Task objective: Rewrite all of the entries below, changing "hamburger menu" to "navigation menu" and keeping everything else the same.

+++

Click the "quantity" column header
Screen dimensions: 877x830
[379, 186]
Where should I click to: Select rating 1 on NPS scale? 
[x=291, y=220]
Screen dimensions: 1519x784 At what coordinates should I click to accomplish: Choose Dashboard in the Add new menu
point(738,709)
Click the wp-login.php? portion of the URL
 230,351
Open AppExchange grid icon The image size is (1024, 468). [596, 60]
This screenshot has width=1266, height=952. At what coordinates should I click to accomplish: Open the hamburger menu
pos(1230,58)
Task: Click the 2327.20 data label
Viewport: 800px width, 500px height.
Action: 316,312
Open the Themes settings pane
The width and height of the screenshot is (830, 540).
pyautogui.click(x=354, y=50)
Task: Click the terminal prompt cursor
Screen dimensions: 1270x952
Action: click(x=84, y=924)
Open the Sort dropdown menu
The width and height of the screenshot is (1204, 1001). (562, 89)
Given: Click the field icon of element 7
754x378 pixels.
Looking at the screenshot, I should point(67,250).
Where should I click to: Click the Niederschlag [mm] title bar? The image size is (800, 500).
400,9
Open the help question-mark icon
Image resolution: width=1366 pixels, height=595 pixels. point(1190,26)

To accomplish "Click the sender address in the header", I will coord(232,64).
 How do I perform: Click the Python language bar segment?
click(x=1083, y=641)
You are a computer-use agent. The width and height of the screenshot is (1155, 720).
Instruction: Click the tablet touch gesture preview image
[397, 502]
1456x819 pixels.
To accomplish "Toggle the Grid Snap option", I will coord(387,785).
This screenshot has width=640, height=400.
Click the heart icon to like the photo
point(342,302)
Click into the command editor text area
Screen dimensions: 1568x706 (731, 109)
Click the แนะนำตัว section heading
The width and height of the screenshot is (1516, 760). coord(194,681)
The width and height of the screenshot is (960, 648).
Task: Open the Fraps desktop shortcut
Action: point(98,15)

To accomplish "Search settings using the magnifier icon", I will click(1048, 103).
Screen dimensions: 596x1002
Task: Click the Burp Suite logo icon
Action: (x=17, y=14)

+++

Solution to the exercise:
Click the "quantity" column header
Screen dimensions: 877x830
[379, 186]
Where should I click to: Select rating 1 on NPS scale? 
[x=291, y=220]
Screen dimensions: 1519x784 At what coordinates should I click to accomplish: Choose Dashboard in the Add new menu
point(738,709)
Click the wp-login.php? portion of the URL
 230,351
Open AppExchange grid icon The image size is (1024, 468). [596, 60]
This screenshot has width=1266, height=952. At what coordinates should I click to accomplish: Open the navigation menu
pos(1230,58)
Task: Click the 2327.20 data label
Viewport: 800px width, 500px height.
Action: 316,312
Open the Themes settings pane
The width and height of the screenshot is (830, 540).
pyautogui.click(x=354, y=50)
Task: Click the terminal prompt cursor
Screen dimensions: 1270x952
Action: click(x=84, y=924)
Open the Sort dropdown menu
The width and height of the screenshot is (1204, 1001). (562, 89)
Given: Click the field icon of element 7
754x378 pixels.
Looking at the screenshot, I should point(67,250).
Where should I click to: Click the Niederschlag [mm] title bar? The image size is (800, 500).
400,9
Open the help question-mark icon
Image resolution: width=1366 pixels, height=595 pixels. point(1190,26)

To accomplish "Click the sender address in the header", I will coord(232,64).
 How do I perform: Click the Python language bar segment?
click(x=1083, y=641)
You are a computer-use agent. The width and height of the screenshot is (1155, 720).
Instruction: Click the tablet touch gesture preview image
[397, 502]
1456x819 pixels.
To accomplish "Toggle the Grid Snap option", I will coord(387,785).
This screenshot has width=640, height=400.
Click the heart icon to like the photo
point(342,302)
Click into the command editor text area
Screen dimensions: 1568x706 (731, 109)
Click the แนะนำตัว section heading
The width and height of the screenshot is (1516, 760). coord(194,681)
The width and height of the screenshot is (960, 648).
Task: Open the Fraps desktop shortcut
Action: point(98,15)

To accomplish "Search settings using the magnifier icon", I will click(1048, 103).
Screen dimensions: 596x1002
Task: Click the Burp Suite logo icon
Action: (x=17, y=14)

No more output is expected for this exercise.